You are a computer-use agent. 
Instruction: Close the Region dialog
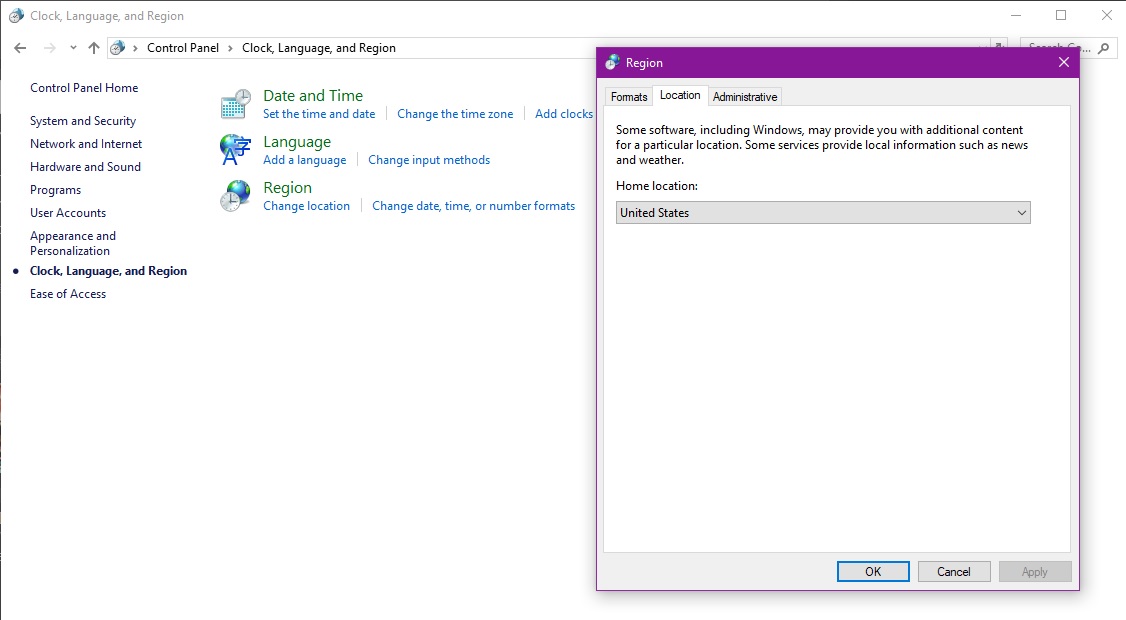tap(1063, 63)
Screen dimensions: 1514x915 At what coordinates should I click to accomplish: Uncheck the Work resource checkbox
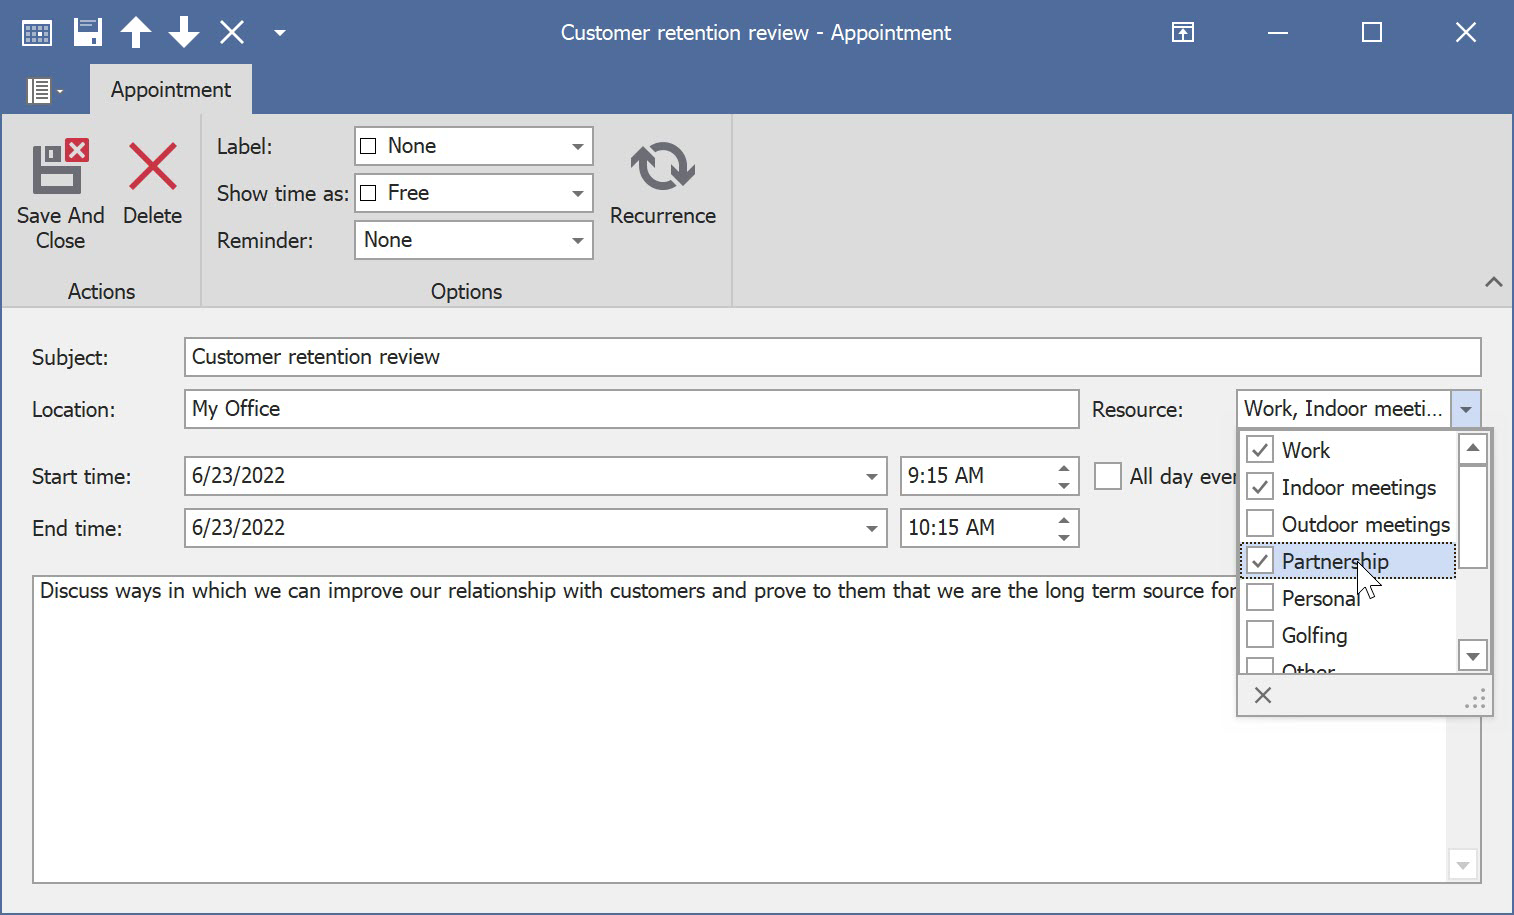pyautogui.click(x=1260, y=450)
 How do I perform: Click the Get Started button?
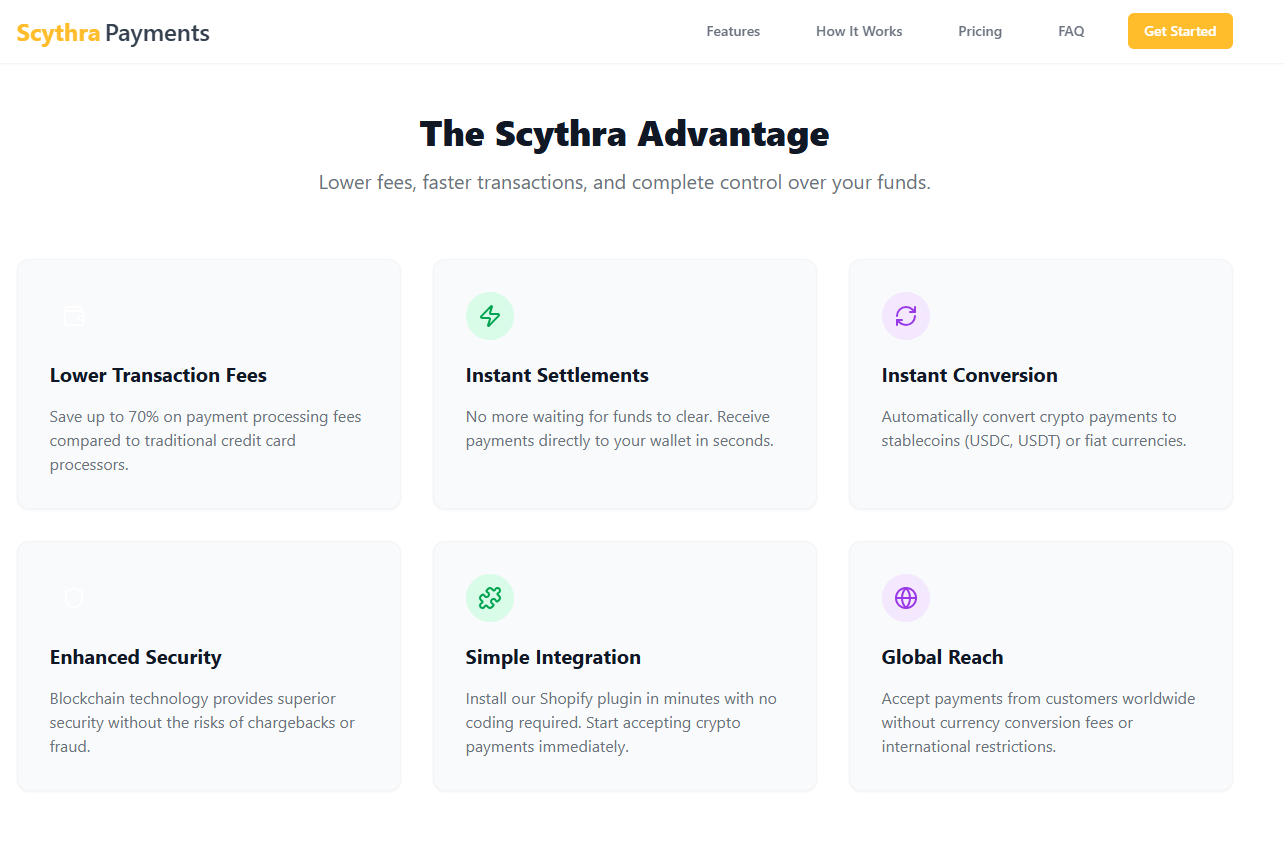(x=1180, y=31)
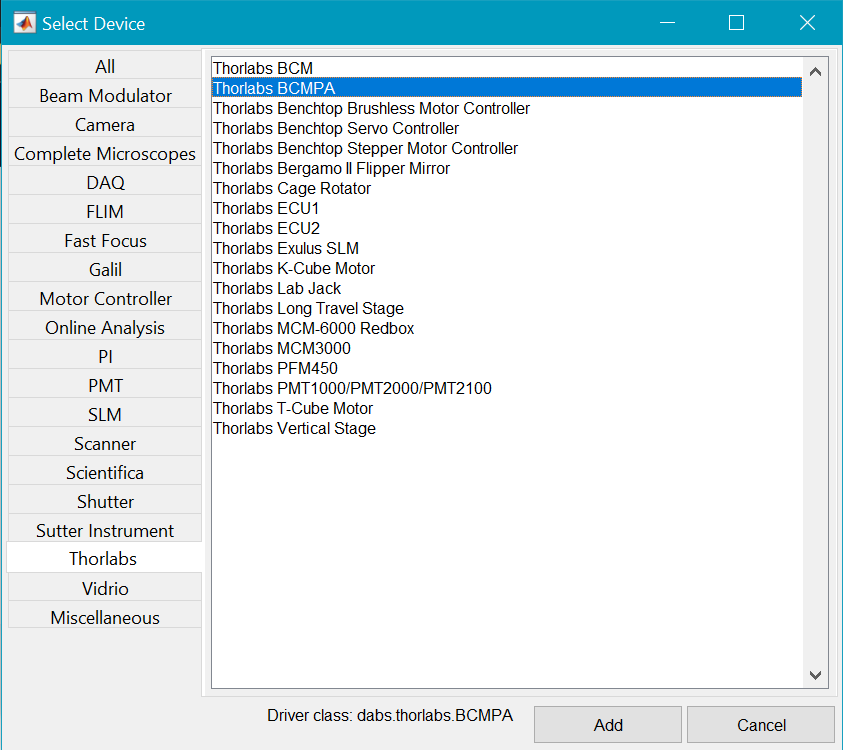Choose Thorlabs Benchtop Servo Controller
The height and width of the screenshot is (750, 843).
click(336, 128)
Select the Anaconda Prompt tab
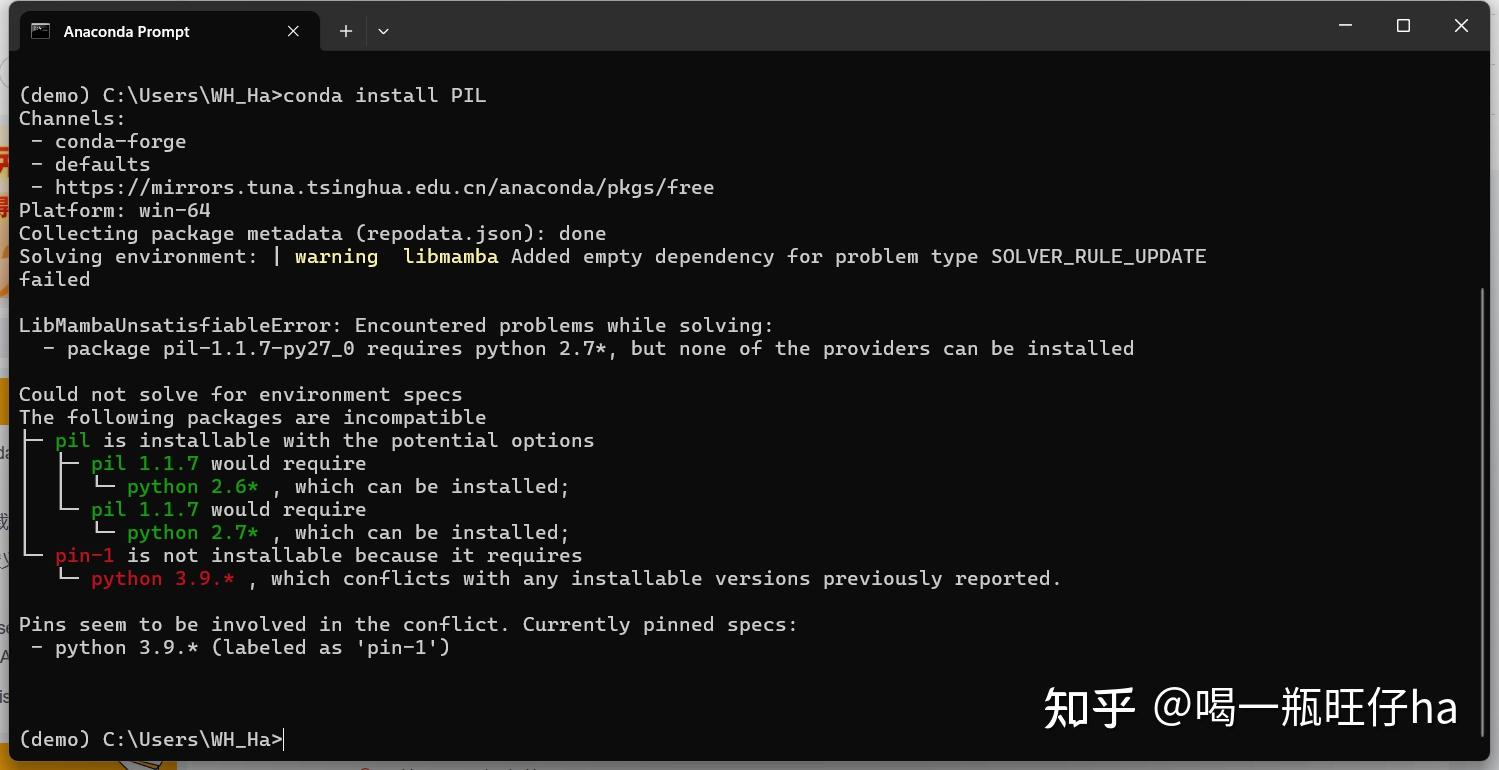Screen dimensions: 1499x770 pyautogui.click(x=126, y=31)
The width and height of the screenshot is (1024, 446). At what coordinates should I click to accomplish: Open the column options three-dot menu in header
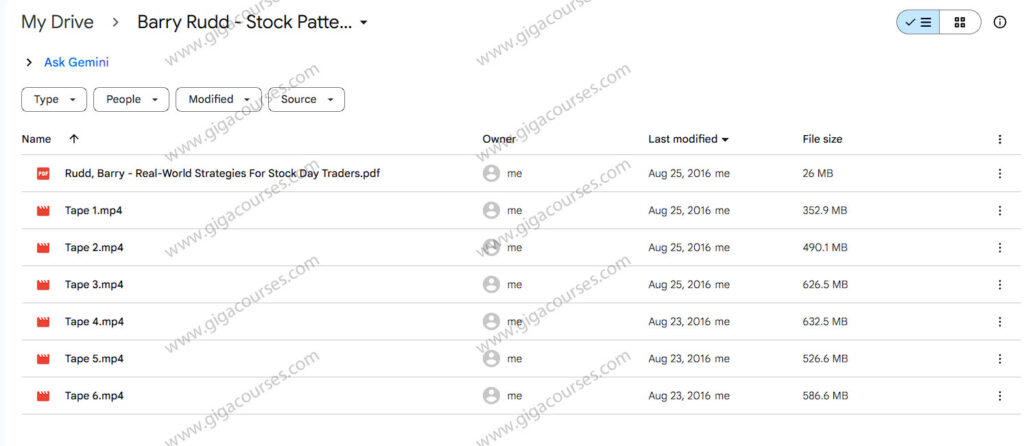point(999,140)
======
§ **PROBLEM TO SOLVE**
Retype, word for word, only the line holding "Instruction: Close the Region dialog" and the lines after it through the final line of the listing above, and leave every picture out.

§ **ANSWER AREA**
Instruction: Close the Region dialog
tap(1063, 63)
Screen dimensions: 1514x915 At what coordinates should I click to accomplish: Uncheck the Work resource checkbox
pyautogui.click(x=1260, y=450)
 How do I perform: Click the Get Started button?
(x=1180, y=31)
Choose Thorlabs Benchtop Servo Controller
The height and width of the screenshot is (750, 843).
click(336, 128)
Select the Anaconda Prompt tab
Screen dimensions: 1499x770 pyautogui.click(x=126, y=31)
The width and height of the screenshot is (1024, 446). At what coordinates should I click to accomplish: Open the column options three-dot menu in header
point(999,140)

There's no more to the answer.